Stere notably rejected Karl Kautsky's support for capitalization in agriculture, arguing that it was neither necessary nor practical.[69] He was not, however, opposed to modernization, and invested trust in the role of intellectuals as militants and activists,[70] as well as building on Werner Sombart's theory that agrarian economies were facing new and special conditions (as opposed to those that bore the mark of the Industrial Revolution).[71] Stere observed changes occurring in the developed world at the turn of the 19th century, and concluded that industrialization of backward countries was also being blocked by colonialism and the prosperity it had brought to the British Empire and the United States.[72] He argued that a new form of capital was being created at a larger, non-national, scale; he deemed it "vagabond capital", and viewed in it the source for the lack of accuracy in Marxist predictions over proletarian alienation (as it appeared that, in developed countries, the proletariat was growing wealthier).[73]

This was also the start of a polemic between him and the Marxist Constantin Dobrogeanu-Gherea. Although the two shared skepticism over the possibility of early socialist success in Romania (agreeing with Titu Maiorescu's verdict that it was one of the "forms without substance", and thus an ill-suited effect of Westernization),[74] Dobrogeanu-Gherea argued that Stere's program of basing Romania's economy on cooperatives and small-scale agricultural holdings could only lead to endemic underdevelopment.[75]

Early National Liberal politics

As a city councilor in 1899, Stere soon found himself in an unusual position after Minister of the Interior Mihail Pherekyde ordered a clampdown on the surviving PSDMR.[76] This came after the Conservative opposition voiced allegations that socialist clubs in the countryside were inciting laborers to revolt (an accusation which threatened to decrease the popularity of the Dimitrie Sturdza cabinet).[77] As all former PSDMR members in the PNL came under scrutiny, he was himself the target of attacks in Parliament, and notably criticized by the Constitutional Party's Titu Maiorescu for allegedly using his position to "disturb the elementary order; [...] leading to the only place it could lead: peasant rebellion".[78]
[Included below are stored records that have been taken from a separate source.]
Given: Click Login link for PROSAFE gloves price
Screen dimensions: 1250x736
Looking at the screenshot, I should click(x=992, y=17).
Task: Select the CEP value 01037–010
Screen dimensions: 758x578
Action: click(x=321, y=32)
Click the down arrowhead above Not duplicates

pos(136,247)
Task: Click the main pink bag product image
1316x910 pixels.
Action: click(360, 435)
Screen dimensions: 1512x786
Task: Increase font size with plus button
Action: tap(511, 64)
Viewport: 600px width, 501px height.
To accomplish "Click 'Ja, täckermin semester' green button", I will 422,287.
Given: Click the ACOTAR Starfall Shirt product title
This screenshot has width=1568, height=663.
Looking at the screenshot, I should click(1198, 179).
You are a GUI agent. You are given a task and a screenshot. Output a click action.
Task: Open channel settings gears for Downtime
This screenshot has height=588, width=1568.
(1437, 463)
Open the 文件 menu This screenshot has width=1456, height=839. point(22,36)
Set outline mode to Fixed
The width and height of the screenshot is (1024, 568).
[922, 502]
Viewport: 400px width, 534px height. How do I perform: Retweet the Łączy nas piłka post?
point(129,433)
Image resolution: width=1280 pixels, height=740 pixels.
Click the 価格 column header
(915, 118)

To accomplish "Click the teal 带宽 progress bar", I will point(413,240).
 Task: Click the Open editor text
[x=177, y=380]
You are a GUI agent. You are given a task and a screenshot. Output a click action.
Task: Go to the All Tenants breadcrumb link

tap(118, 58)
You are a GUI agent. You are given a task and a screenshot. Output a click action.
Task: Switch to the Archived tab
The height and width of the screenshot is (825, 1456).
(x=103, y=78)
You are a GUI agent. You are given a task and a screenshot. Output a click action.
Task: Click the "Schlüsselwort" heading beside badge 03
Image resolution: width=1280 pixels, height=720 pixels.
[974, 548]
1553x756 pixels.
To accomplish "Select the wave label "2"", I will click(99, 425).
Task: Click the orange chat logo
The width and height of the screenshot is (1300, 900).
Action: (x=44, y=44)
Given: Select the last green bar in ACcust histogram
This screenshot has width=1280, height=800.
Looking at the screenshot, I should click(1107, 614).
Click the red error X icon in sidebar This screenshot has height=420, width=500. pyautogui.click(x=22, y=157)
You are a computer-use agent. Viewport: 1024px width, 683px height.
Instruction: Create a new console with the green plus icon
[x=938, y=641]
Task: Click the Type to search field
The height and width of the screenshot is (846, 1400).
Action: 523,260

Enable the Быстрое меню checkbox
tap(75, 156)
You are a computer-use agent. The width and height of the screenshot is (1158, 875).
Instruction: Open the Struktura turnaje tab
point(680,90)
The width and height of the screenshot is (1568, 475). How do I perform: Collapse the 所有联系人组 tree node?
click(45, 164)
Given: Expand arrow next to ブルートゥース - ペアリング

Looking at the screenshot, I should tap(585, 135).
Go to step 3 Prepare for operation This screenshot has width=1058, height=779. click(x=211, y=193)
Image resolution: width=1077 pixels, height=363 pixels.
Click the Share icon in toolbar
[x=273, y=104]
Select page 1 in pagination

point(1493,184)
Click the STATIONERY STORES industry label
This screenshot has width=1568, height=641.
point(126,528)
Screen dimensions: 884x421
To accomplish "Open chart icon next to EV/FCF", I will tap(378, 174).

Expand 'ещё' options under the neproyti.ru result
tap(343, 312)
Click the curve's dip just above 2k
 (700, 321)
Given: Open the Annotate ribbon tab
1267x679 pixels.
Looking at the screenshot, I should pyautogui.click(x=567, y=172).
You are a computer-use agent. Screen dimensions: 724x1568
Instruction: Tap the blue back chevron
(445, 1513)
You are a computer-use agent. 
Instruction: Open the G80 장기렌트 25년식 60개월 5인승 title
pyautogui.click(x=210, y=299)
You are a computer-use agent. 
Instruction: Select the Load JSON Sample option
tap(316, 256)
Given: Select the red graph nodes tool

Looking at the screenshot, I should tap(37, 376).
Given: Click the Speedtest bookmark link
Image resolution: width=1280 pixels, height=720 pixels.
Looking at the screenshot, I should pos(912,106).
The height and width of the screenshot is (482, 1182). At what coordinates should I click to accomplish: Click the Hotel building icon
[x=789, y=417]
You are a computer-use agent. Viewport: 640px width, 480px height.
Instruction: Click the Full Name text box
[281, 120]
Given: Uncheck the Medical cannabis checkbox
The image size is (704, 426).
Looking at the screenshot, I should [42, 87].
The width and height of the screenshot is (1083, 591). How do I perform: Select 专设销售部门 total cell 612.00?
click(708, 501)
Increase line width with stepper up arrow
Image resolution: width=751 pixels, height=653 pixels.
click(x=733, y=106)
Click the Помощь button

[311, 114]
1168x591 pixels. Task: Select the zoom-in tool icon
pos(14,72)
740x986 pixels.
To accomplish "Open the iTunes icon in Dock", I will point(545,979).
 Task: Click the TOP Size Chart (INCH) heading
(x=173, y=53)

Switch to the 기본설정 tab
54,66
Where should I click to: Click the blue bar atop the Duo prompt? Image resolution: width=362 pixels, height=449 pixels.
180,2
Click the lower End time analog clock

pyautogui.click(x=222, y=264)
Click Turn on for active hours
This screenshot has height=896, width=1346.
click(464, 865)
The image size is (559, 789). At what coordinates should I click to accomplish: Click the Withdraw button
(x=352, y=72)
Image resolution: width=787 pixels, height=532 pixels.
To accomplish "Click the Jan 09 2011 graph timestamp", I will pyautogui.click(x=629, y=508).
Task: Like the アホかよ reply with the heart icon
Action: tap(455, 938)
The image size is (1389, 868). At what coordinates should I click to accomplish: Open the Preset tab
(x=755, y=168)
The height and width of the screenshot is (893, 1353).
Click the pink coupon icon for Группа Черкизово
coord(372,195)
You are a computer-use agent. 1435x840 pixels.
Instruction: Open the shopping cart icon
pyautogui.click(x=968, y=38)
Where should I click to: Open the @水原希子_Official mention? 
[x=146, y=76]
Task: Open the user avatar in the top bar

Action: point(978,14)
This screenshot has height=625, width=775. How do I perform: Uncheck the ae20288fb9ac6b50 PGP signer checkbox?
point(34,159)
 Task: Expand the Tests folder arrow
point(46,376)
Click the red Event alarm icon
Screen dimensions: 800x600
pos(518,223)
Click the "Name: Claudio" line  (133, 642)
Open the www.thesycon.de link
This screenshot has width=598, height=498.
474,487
He lost his position in March 1899, following Sturdza's fall from power over a scandal involving relations between Romanian and Austria-Hungary.[79] Consequently, he welcomed the remaining "generous ones" inside the PNL as the PSDMR was dissolved (April 1899); those socialists who remained independent continued to consider Stere the main instigator of the move.[80] At the time, he relied on what he interpreted as Ion I. C. Brătianu's promise that a PNL cabinet was going to enforce both universal suffrage and land reform, and hoped to exercise an influence on the party's Left.[81] With Pherekyde, Petre Poni, Toma Stelian and Spiru Haret, Stere was soon involved in public protests against the successive Conservative cabinets of Gheorghe Grigore Cantacuzino and Petre P. Carp — provoked by the Hallier Affair — involving a French firm which used its government connections to regain a public works contract in the port of Constanța, although it had failed to respect its obligations[82] —, and the "Law on spirits" (or "law on țuica") — which established homebrewing tax, engendering violence in the countryside.[83]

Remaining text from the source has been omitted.